### EXERCISE INSTRUCTIONS
[a] From the passage on marijuana reclassification, extract word for word the part that runs from "It revealed plans" up to and including "of legal weed.".
[b] List every person named in the passage on marijuana reclassification.

### PAGE EXTRACT
════════════════════

It revealed plans to downgrade marijuana from the most restrictive Schedule I category of dangerous drugs to the far more benign Schedule III.

President Joe Biden explained the decision by saying that "far too many lives have been upended because of a failed approach to marijuana, and I'm committed to righting those wrongs."

"At last," Pritzker responded.

The downgrade is considered a major boost for those in the business of selling the drug and taxing the proceeds.

Why?

Reclassification means that under federal tax law, legal marijuana sellers will be able to deduct business expenses, something they're barred from doing under marijuana's Schedule I status.

That means a big profit boost for purveyors of legal weed.

Writing for Illinois Playbook, Shia Kapos suggested reclassification will "open new doors in Illinois — seen by many as the Silicon Valley of the cannabis industry."

════════════════════

### SOURCE INFORMATION
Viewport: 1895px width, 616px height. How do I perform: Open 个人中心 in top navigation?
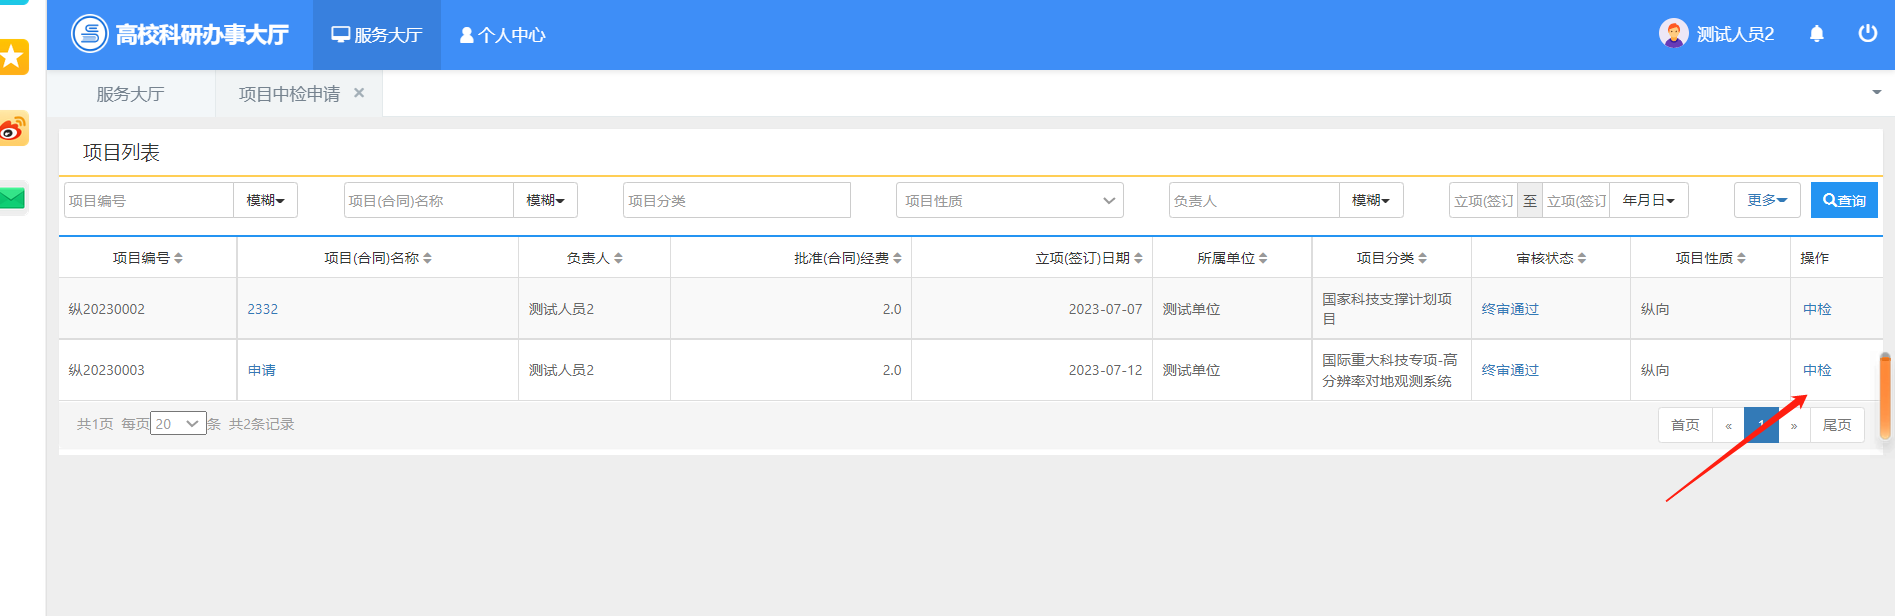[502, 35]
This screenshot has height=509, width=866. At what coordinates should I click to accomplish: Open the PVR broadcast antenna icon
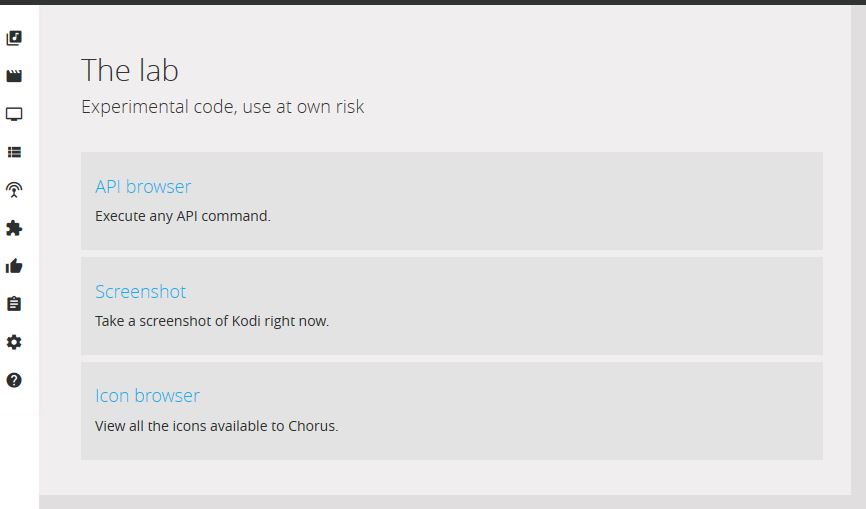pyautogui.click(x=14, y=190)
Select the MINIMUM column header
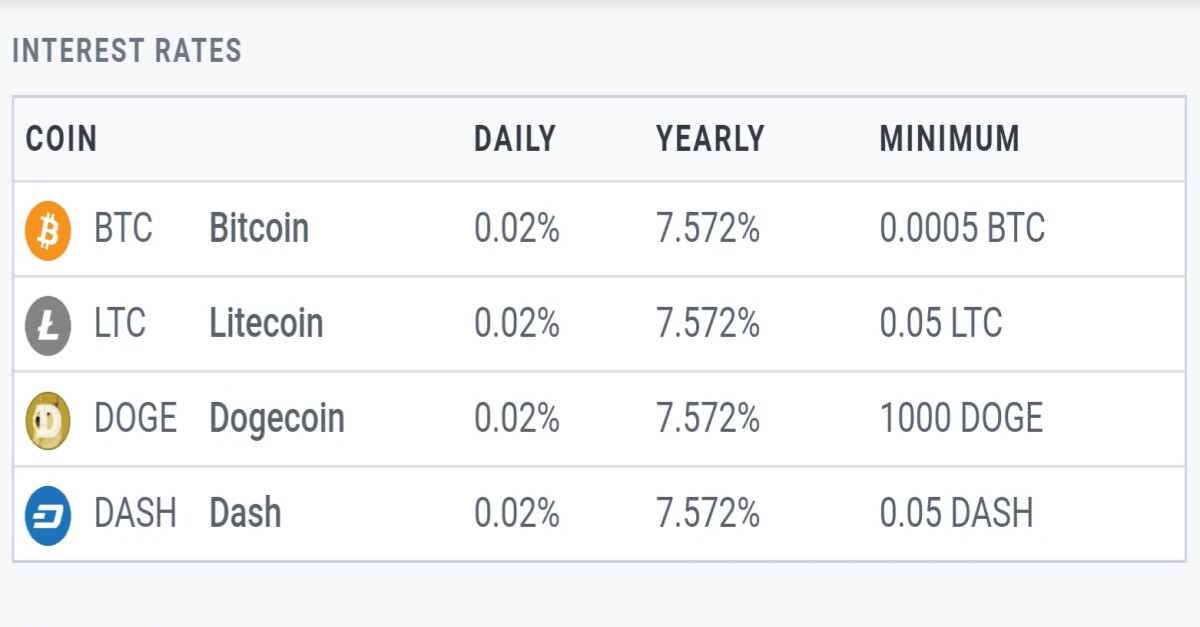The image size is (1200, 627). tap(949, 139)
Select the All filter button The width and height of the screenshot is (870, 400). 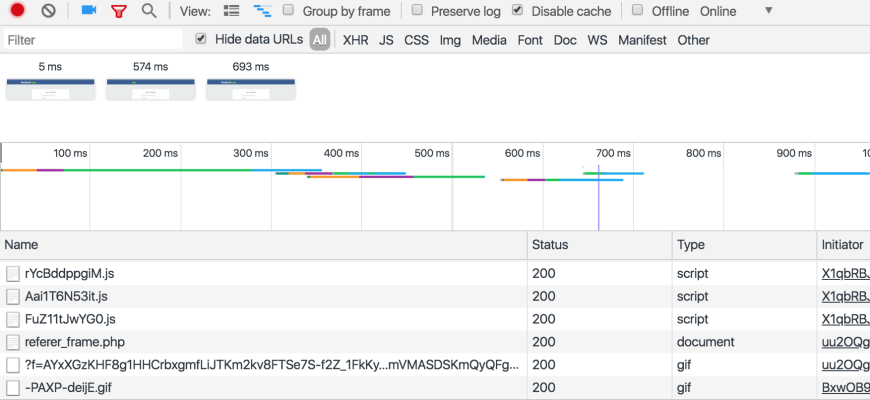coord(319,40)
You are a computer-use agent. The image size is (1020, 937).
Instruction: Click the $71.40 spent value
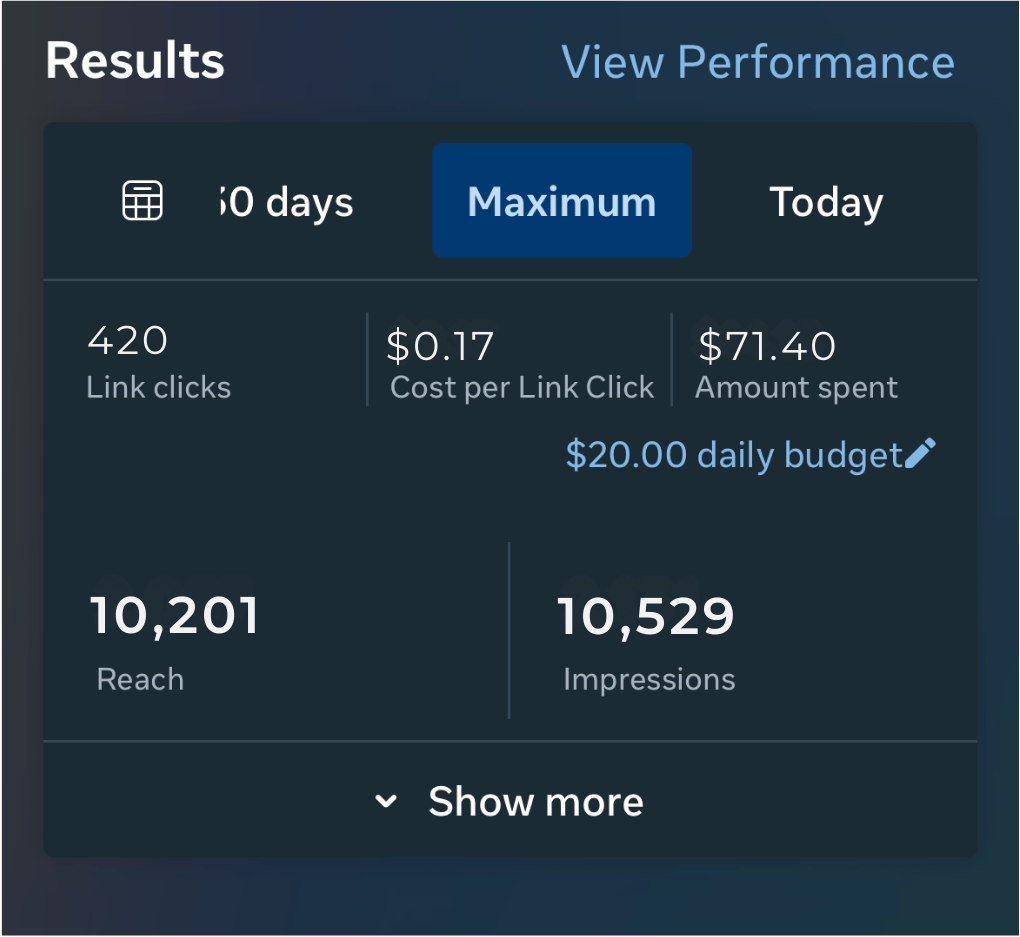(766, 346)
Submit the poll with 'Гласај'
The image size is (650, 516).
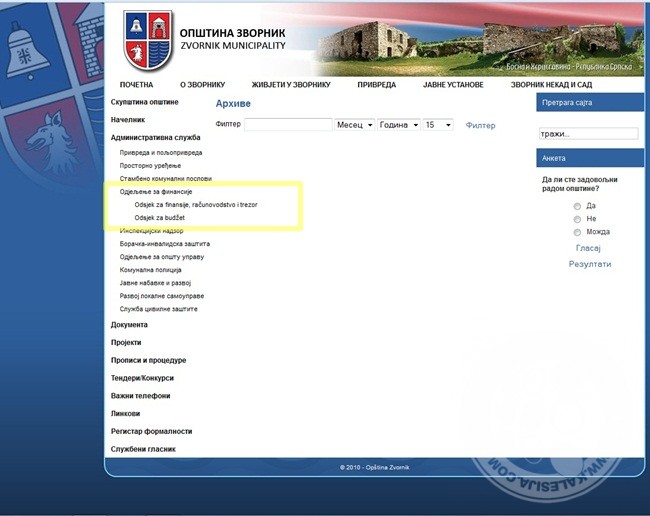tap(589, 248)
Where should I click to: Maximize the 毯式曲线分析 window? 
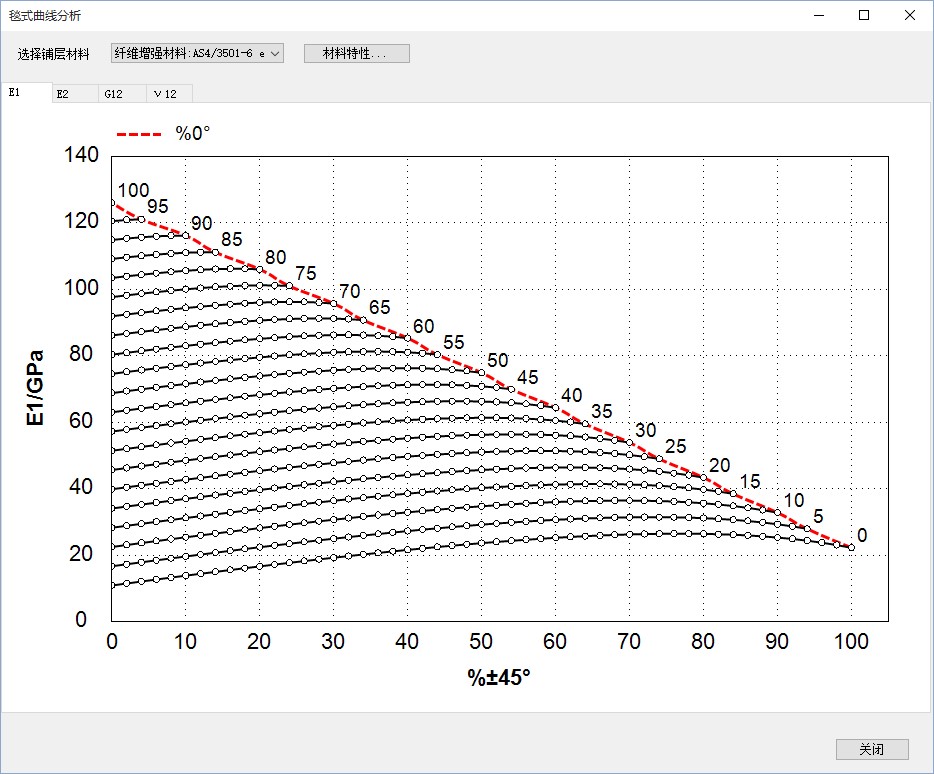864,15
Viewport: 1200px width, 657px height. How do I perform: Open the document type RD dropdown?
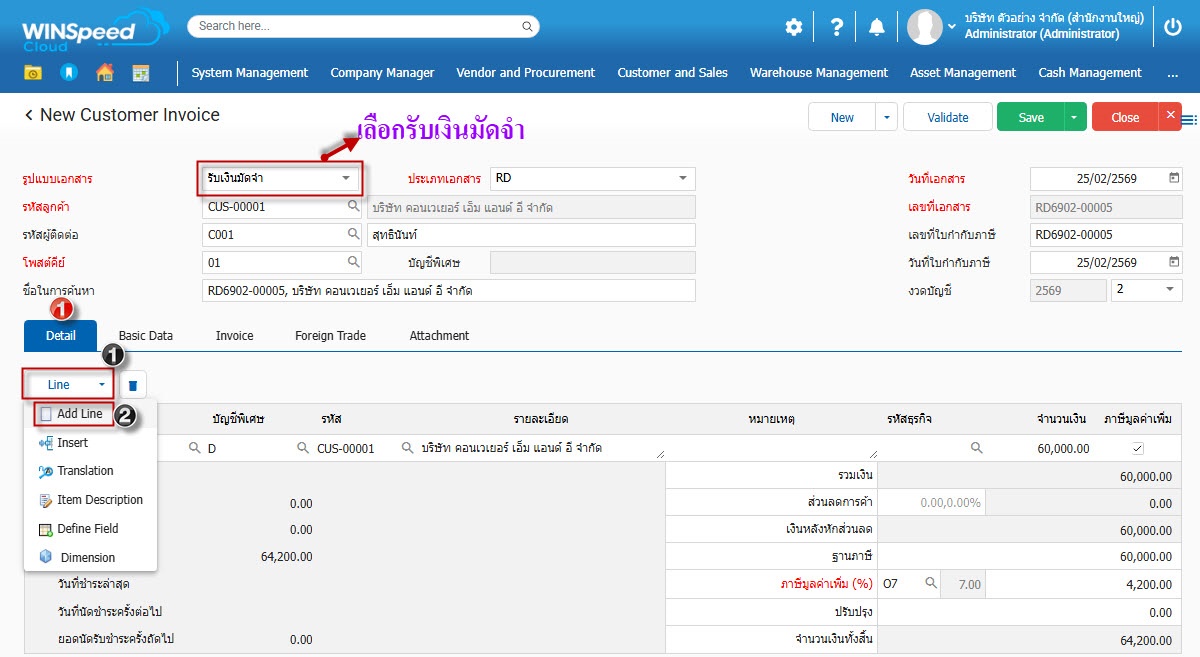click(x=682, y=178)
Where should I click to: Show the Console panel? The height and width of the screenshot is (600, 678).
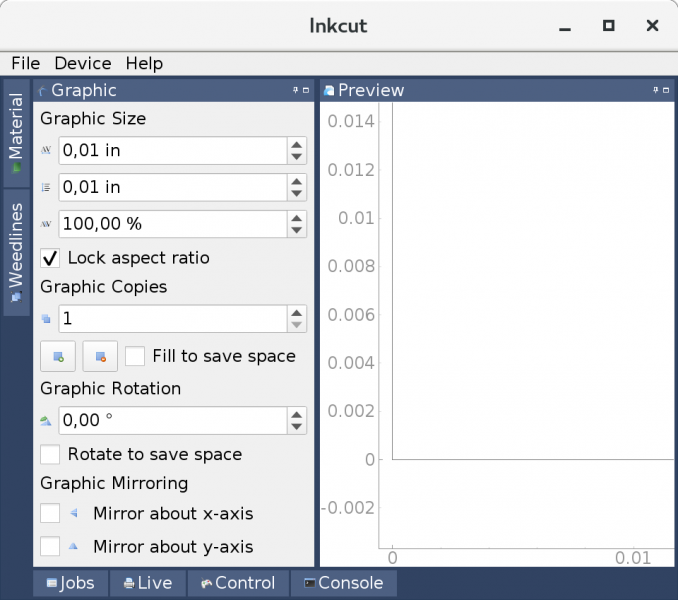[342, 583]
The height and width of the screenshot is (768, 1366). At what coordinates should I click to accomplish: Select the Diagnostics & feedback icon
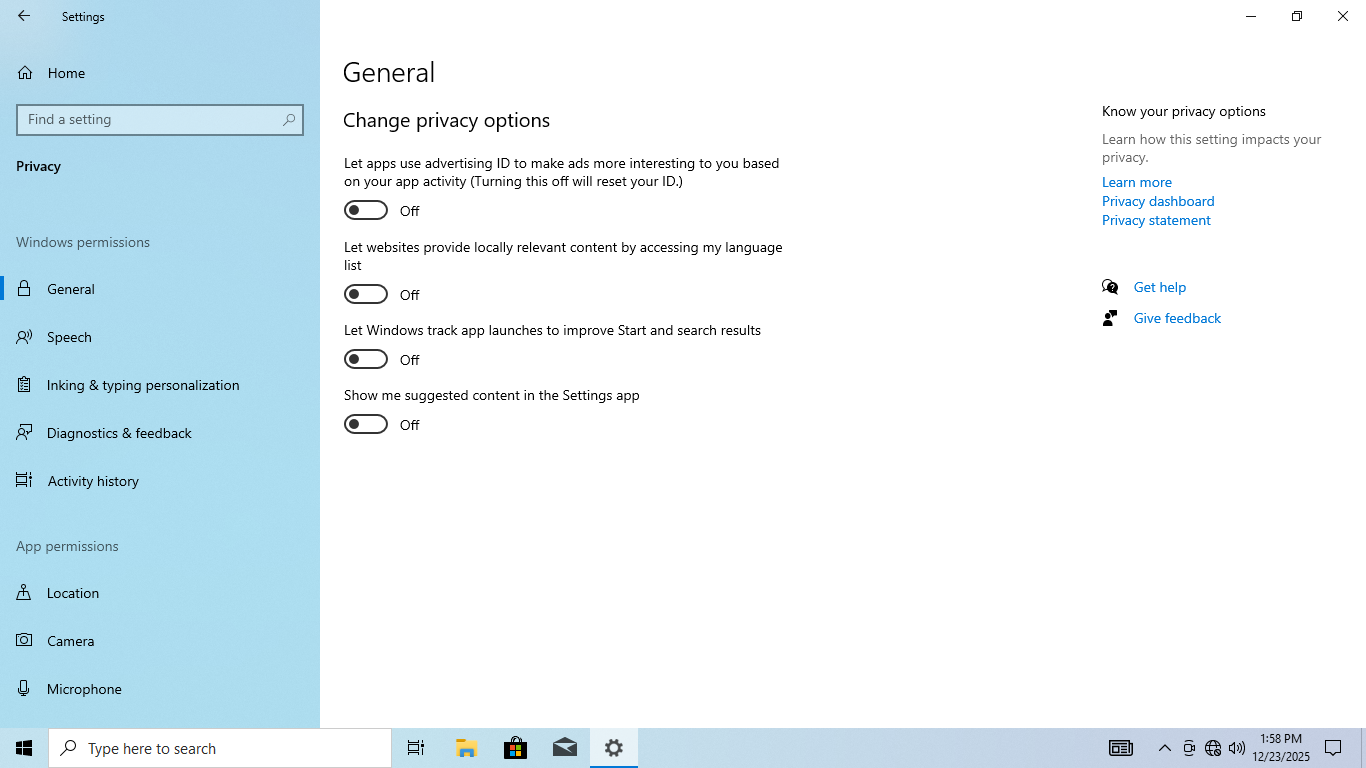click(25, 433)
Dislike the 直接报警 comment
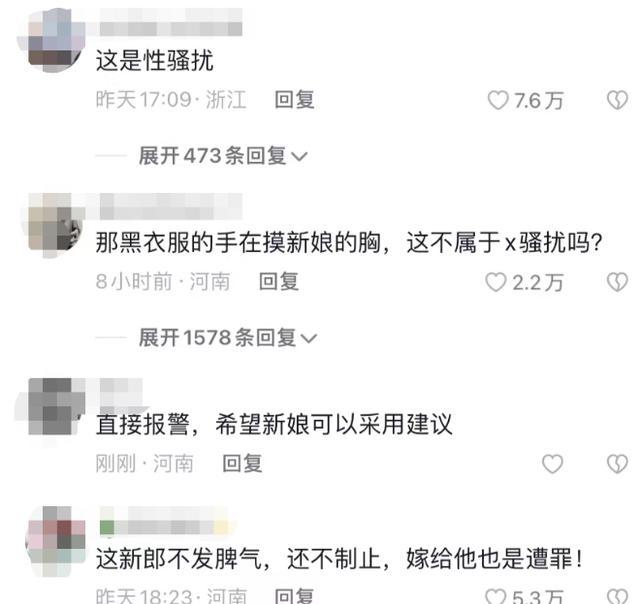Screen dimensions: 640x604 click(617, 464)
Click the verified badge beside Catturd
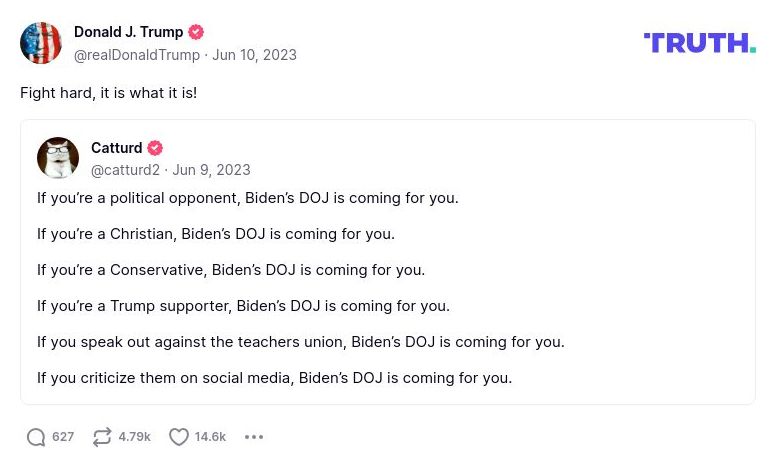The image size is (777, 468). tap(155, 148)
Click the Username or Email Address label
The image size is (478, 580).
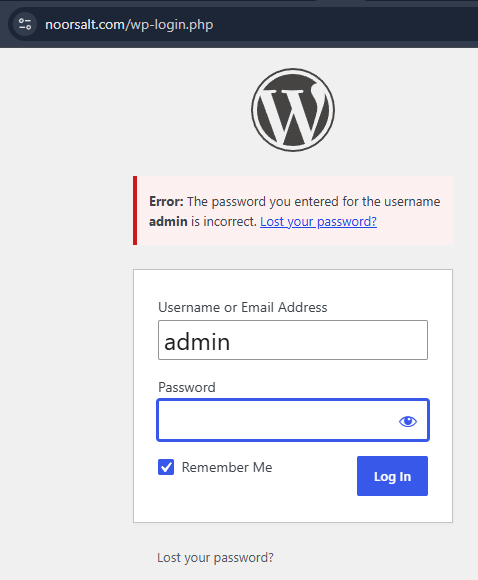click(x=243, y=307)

════════════════════

### ANSWERS
[a]
It revealed plans to downgrade marijuana from the most restrictive Schedule I category of dangerous drugs to the far more benign Schedule III.

President Joe Biden explained the decision by saying that "far too many lives have been upended because of a failed approach to marijuana, and I'm committed to righting those wrongs."

"At last," Pritzker responded.

The downgrade is considered a major boost for those in the business of selling the drug and taxing the proceeds.

Why?

Reclassification means that under federal tax law, legal marijuana sellers will be able to deduct business expenses, something they're barred from doing under marijuana's Schedule I status.

That means a big profit boost for purveyors of legal weed.

[b]
Joe Biden
Pritzker
Shia Kapos